EXCERPT PROVIDED:
A Lie group is essentially a smooth group. More info about Lie groups is here here. The idea of a Lie group though is that it is both a group and a manifold. Therefore it has a very nice smooth structure attached to it. For example, the multiplication map is smooth.

Let's find some special vector fields in a Lie group.

Definition: Let $X\in \mathfrak{X}(G)$ be a vector field in $G$. Then $X$ is Left invariant if under the left multiplication map $L_g:G\to G$ which takes $h\mapsto gh$, the pushforward satisfies

$$L_{g\ast }X=X$$

for all $g$.

In other words left invariant vector fields are ones that are obtained by left translating a single vector around the group.

Theorem: The set of all left invariant vector fields of a Lie group $G$ is a Lie algebra with the Lie derivative as Lie bracket. We usually call it the Lie algebra of the group $G$ and it is denoted by $\mathfrak{g}$.

CHALLENGE A:
In the Lie group text, what two things is a Lie group said to be at once?
CHALLENGE B:
Resume the Lie group text from the point where it stops.
The lines after this come from a separate source.

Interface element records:
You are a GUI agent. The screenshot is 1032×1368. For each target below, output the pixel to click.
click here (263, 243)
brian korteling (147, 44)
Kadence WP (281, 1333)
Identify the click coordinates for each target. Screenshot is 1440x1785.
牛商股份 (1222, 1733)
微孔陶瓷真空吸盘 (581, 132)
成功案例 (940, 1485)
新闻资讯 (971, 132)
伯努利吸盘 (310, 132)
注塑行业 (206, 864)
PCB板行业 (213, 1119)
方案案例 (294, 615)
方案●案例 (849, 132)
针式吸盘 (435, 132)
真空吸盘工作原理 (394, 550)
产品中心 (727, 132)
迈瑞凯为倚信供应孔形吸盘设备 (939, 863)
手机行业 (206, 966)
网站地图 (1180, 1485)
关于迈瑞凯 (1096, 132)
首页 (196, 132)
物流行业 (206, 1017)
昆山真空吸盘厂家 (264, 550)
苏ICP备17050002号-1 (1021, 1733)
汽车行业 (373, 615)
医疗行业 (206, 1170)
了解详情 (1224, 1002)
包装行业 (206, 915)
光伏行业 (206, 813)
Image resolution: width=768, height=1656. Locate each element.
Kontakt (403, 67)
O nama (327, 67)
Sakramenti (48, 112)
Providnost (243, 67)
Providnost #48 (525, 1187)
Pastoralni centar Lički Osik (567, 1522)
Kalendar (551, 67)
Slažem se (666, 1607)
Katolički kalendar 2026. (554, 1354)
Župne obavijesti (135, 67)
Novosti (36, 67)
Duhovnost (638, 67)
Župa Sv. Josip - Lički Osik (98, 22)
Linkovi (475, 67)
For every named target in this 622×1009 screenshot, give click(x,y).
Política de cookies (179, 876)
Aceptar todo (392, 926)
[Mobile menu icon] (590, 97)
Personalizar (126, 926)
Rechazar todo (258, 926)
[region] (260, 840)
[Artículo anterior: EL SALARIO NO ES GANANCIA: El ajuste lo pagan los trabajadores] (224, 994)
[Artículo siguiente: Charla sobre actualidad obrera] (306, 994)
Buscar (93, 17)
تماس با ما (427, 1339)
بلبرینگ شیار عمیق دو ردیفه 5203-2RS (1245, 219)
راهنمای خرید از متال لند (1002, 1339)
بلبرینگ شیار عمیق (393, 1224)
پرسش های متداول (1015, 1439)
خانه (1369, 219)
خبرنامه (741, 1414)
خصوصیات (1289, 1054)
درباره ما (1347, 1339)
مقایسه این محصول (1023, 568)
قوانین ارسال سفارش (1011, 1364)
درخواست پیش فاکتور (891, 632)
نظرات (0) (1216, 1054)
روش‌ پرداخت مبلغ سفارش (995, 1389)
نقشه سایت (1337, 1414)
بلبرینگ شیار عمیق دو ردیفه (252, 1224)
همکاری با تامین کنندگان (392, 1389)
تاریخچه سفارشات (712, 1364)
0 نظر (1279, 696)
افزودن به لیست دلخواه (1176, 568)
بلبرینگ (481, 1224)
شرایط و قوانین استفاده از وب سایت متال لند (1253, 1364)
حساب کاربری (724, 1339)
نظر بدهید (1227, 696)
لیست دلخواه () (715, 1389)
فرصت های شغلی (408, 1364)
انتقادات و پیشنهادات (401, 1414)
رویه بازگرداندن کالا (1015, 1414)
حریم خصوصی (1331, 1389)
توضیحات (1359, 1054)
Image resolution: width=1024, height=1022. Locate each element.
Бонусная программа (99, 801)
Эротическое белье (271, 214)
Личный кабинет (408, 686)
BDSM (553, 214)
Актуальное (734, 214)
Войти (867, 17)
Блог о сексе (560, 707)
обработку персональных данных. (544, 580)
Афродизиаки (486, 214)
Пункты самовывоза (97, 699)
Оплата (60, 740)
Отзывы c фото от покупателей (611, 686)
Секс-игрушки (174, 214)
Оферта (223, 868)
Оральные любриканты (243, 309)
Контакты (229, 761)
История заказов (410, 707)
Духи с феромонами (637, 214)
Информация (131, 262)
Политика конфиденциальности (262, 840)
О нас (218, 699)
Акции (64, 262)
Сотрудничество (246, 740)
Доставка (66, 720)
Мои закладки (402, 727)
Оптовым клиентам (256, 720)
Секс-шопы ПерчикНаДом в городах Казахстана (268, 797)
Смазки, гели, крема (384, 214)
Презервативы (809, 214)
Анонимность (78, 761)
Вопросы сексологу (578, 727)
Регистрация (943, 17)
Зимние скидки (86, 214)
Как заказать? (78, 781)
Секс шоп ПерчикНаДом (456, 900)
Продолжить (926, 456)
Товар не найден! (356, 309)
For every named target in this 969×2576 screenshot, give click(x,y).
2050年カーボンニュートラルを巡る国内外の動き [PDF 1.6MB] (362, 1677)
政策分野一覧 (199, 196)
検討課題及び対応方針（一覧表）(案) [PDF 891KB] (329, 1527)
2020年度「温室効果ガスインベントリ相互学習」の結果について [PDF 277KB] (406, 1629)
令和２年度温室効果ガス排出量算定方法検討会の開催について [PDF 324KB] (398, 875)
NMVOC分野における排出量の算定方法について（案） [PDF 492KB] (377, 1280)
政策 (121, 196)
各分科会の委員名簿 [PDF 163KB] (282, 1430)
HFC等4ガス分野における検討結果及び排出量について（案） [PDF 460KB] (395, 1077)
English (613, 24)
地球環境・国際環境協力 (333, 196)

TASK ANSWER A:
It is both a group and a manifold.

TASK ANSWER B:
So in the most fundamental sense. Lie algebras originate from describing the flow of multiplication of a Lie group. This is how they find so many applications in physics.

Example: Given a vector space $V$, which is also a Lie group, its Lie algebra is the vector space itself with the bracket $[X,Y]=0$ for any $X,Y\in V$. However, there is a much more interesting Lie algebra we can assign to $V$ which is its Endomorphism algebra $\text{End}(V)$ that contains all the linear endomorphisms (all the matrices in the finite dimensional case) with Lie bracket the matrix commutator.

Simple Lie Algebras

What we are aiming to do here is to describe how to calculate stuff with Lie algebras, not necessarily how they are motivated from Lie groups. For example, things like infinite dimensional Lie algebras appear all the time in places like QM and QFT. Being able to classify their representations is super interesting.

We start by studying simple Lie algebras. The word simple here is a category theory word which roughly means an object with no non-trivial quotient object. Now if one is interested in a more rigorous version of this, it can be found here. That said, we can escape category Language by defining a simple Lie algebra using bases.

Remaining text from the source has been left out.